Karbala – a symbol of resistance against tyranny

The Islamic calendar corresponds to AD 622. During that year, the Prophet of Islam (PBUH) and his followers had migrated from Mecca to Yathrib (now Medina) and established the first Muslim State.  The Islamic, Muslim, or Hijri calendar is a lunar calendar consisting of 12 months in a year of 354 or 355 days. The first month of Hijri Calendar begins with Muharram, and in a few days, the moon of Muharram is upon us.

The Muslims, especially the Shia Muslims mourn in this month and recall the Message of Karbala, the martyrdom of Imam Hussain (as) and his family members and companions. Despite all the channels of information available today, non-Muslims particularly those living in the West generally have very little knowledge of the tragedy of Karbala.

It was deserted place in Iraq that was the site of the battle on 10 Moḥarram 61/10 October 680 between Imam Ḥussain (as) and the Omayyad army. Imam Hussain (as) with a party of seventy-two armed men and some women and children, was on his way from Medina to Kufa, whose inhabitants had invited him to lead the Islamic community there.

Before reaching Kufa, the caravan of Imam was intercepted by an Omayyad forces, On 2 Moḥarram his party reached the plain of Karbala, where they were surrounded by another 40,000-strong Omayyad force sent by ʿObayd-Allāh b. Ziād, the governor of Kufa, and led by ʿOmar b. Saʿd b. Abi Waqqāṣ, who had been instructed not to allow Imam Hussain (as) to proceed unless he would sign a pledge of allegiance to the caliph Yazid b. Moʿāwia. On 10 Moḥarram, known as ʿAshurah, the uneven battle took place in which all of Imam’s able male companions were slaughtered.

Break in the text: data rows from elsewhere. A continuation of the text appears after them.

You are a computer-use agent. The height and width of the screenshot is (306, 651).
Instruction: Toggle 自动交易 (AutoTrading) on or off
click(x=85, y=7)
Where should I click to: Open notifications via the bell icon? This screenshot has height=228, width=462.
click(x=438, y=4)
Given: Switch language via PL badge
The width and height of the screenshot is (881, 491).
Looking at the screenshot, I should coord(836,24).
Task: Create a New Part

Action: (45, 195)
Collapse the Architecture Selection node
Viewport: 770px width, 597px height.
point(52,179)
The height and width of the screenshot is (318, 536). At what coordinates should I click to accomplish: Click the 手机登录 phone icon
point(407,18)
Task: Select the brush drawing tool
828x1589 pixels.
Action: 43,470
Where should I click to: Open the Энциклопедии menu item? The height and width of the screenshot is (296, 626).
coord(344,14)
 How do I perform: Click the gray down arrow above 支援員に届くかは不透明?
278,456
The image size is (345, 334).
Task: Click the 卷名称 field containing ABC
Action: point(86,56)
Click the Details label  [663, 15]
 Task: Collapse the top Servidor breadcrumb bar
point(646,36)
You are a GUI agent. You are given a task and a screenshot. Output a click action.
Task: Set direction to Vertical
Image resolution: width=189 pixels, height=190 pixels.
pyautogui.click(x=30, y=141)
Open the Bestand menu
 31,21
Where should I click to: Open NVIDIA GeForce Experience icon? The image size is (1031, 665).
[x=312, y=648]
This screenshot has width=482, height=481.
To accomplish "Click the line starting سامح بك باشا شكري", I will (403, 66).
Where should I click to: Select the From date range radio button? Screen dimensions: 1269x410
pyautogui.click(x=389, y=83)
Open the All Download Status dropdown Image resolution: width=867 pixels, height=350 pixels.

The Ommayad army looted Imam Hussain’s camp, decapitated the bodies of all his companions, and took prisoners all the women and children. Among them was Imam Hussain (as) surviving son ʿAlī, who became the fourth Shiʿite Imam, Zayn-al-ʿAbedin. The Karbala tragedy became the constitutive event of Shiʿism as a religion and the symbol of the victory of the righteous few over an oppressive majority. It was the backdrop of whatever went wrong in Islamic history.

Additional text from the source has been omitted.